One other aspect of this soteriology is its emphasis on a kind of Neo-Platonism which denies the reality of this life in favor of the next one.  Of course, the people making those denials are themselves quite comfortable; but that's not a condition peculiar to conservative Christians in the American South.

Culture has a remarkable way of persisting over time; it is a persistence that cannot be overlooked, or underestimated.
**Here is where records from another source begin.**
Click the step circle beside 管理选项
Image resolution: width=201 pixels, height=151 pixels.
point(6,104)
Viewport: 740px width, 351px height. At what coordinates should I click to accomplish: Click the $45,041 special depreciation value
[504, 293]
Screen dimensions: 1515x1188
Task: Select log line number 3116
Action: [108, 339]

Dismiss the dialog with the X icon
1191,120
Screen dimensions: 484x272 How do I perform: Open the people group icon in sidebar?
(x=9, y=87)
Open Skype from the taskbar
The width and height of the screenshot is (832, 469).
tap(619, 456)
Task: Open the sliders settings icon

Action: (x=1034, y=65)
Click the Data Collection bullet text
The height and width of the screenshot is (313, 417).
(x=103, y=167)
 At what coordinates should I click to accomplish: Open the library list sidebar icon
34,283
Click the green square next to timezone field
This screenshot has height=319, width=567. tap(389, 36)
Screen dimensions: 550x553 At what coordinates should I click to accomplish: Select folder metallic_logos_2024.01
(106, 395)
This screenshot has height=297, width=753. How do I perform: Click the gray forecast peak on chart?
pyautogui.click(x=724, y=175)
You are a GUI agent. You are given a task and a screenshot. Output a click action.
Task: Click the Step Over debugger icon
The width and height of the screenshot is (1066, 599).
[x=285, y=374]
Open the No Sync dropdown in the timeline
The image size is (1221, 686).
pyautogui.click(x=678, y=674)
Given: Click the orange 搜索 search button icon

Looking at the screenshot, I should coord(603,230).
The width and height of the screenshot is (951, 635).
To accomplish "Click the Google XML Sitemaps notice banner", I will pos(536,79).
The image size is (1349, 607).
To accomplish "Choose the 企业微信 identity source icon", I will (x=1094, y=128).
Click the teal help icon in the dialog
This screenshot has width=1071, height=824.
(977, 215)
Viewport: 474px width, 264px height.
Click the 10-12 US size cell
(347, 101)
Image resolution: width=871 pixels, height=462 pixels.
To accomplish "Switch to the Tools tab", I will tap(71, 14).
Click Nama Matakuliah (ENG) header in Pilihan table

So change the religion, change the outcome?  Perhaps.  Change the culture, and you will certainly change the outcome.  Aye, there's the rub.  But failing that, we're back to the question:

What would a "religionless" Christianity look like?  I think Bonhoeffer meant to use it as Bultmann meant to do; to remove the dead traditions of 2000 years accretion from the central teachings of Christianity.  But can we also use the concept to remove Christianity from its connections with the culture?  That Roman church, in large part (especially with its "Princes of the Church") clings to a past best left behind; but being international, it also tends to stand apart from culture better than most Protestant denominations (and most Protestants individually) do.  Protestantism has historically been almost entirely a creature of the culture it exists in; can it find a new way to be in the world but not of the world?

*Werleman's analysis goes completely awry on this point.  He states what he means to be his thesis:  "The point is that in an overly religious country it works too well, and to America’s detriment," but then the concluding paragraphs present analyses of the problem that rest entirely on culture, and have nothing directly or indirectly to do with religion.  He ends on this note:
The Republican Party, particularly in the South, will always dredge up these cultural issues to ensure its base remains a captive tool of corporate ideology. That way its corporate sponsors can maintain a perpetually impoverished lower class from which to draw its cheap labor.
Which is right, but marks a completely different issue than he started with.  The problem in the American South is cultural, not specifically religious or Christian.

1 comment:

  1. The history of the American left, beginning in the late 60s, when it abandoned the thing that powered it in the early 60s, religious belief, provides ample evidence that atheism can't do it. Atheism has been far more useful to the right as a means of attacking the left than it has been for the left. There was this little item, that you might find interesting, about how Maddy M. O'Hair's American Atheists tried to get a table at the CPAC conference but were turned away.

    http://www.salon.com/2014/02/28/the_rights_ayn_rand_hypocrisy_why_their_religious_posture_is_a_total_sham/

    It, rightly, points out what a sham the right's "religious posture" is but it could just as well have shown what a fraud atheism as a leftist ideological adornment is.